Le passé familial n’est peut-être pas très loin. Quand elle avait 6 ans, sa mère, ex-femme de ménage devenue auxiliaire de vie, trouve refuge dans un foyer, avec ses quatre enfants, pour fuir les violences d’un père paumé et porté sur la bouteille. Par la suite, elle ne reverra ce paternel, souvent «repêché» par l’Armée du salut, aujourd’hui décédé, que très occasionnellement. Elle dit avoir «fait la paix» avec ce passé, mais pense qu’il a influé sur son caractère : «Je ne me laisserai jamais faire», avertit-elle. A 16 ans, elle prend son envol, passe un CAP de serveuse, devient autonome financièrement, se marie. Celle qui se définit comme écolo de gauche (elle a voté Hamon au premier tour) «n’exclut pas» de retenter la politique pour les municipales. D’ici là, elle a lancé un mouvement baptisé «Plus que jamais», pour faire entendre ses idées. Reste à trouver comment.

Ingrid Levavasseur en 5 dates. 1987 Naissance. 17 novembre 2018 Première participation au mouvement des gilets jaunes. 25 janvier 2019 Tête de la liste gilets jaunes aux européennes. 13 février Se retire de la liste. 18 mars Renonce à manifester.

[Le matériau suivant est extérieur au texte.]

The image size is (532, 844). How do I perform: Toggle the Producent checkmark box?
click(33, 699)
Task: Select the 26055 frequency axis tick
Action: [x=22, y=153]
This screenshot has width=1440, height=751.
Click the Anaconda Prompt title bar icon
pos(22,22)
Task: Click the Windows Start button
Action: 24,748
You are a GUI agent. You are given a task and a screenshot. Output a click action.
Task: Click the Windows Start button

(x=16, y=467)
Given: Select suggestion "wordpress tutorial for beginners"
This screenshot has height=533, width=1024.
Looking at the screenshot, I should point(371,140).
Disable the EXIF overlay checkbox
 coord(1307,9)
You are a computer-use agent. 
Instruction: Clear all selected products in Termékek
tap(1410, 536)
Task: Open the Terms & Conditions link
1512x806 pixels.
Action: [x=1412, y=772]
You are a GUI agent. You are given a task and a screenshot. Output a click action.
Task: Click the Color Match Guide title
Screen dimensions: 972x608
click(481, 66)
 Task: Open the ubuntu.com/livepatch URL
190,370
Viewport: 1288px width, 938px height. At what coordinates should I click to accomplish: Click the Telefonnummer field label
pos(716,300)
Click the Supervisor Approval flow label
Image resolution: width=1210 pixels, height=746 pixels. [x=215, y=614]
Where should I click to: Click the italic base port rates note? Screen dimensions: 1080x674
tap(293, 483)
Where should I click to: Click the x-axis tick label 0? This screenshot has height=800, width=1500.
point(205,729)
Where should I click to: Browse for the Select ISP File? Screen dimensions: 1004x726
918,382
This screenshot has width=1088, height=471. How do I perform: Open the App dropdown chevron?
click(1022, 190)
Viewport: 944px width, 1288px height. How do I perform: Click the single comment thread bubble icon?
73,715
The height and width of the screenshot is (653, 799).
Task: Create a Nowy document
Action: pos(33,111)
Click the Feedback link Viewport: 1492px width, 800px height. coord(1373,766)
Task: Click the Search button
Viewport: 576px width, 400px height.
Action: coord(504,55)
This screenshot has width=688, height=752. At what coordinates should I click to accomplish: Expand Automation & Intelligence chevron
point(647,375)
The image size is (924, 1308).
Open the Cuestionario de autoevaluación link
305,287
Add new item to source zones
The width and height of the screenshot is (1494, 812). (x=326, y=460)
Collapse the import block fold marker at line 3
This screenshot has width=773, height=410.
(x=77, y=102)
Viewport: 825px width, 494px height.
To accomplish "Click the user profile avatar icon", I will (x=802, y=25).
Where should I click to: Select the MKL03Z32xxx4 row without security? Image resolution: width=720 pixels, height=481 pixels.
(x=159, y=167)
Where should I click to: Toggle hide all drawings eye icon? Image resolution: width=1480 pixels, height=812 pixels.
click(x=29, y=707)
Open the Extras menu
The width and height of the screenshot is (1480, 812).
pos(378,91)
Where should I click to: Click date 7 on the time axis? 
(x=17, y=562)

Making-of: une occasion de revenir à froid

Ils se présentaient comme n’étant pas affiliés à des partis ou syndicats. Se donnaient rendez-vous chaque samedi via les réseaux sociaux, dès la mi-novembre 2018, pour se retrouver sur des ronds-points un peu partout en France, et faire entendre leur colère, initialement contre l’augmentation des prix des carburants. Petit à petit, des visages du mouvement des Gilets jaunes ont émergé, régulièrement invités sur les plateaux télé. Ingrid Levavasseur était de ceux-là. Le franc-parler de cette mère célibataire, aide-soignante dans l’Eure, faisait mouche sur les plateaux télé. Face au Premier ministre de l’époque, Edouard Philippe, elle ne se démontait pas, bien décidée à faire entendre son désir de «plus de justice sociale, de pouvoir d’achat, de reconnaissance». L’annonce de son retrait des manifestations, souvent devenues trop violentes, en mars 2019, disait une lassitude autant que les prémices de l’essoufflement d’un mouvement, faute d’être entendu. Prise à partie dans les cortèges, vilipendée pour avoir envisagé de se lancer en politique, Ingrid Levavasseur avait capitulé. L’occasion de revenir, à froid, avec elle sur ces mois de mobilisation. Sur les fins de mois difficiles, les gosses à élever seule, les vacances ou la formation dont on rêve, sans pouvoir se les offrir. Sur ce destin commun aux centaines de milliers de personnes descendues dans la rue des mois durant.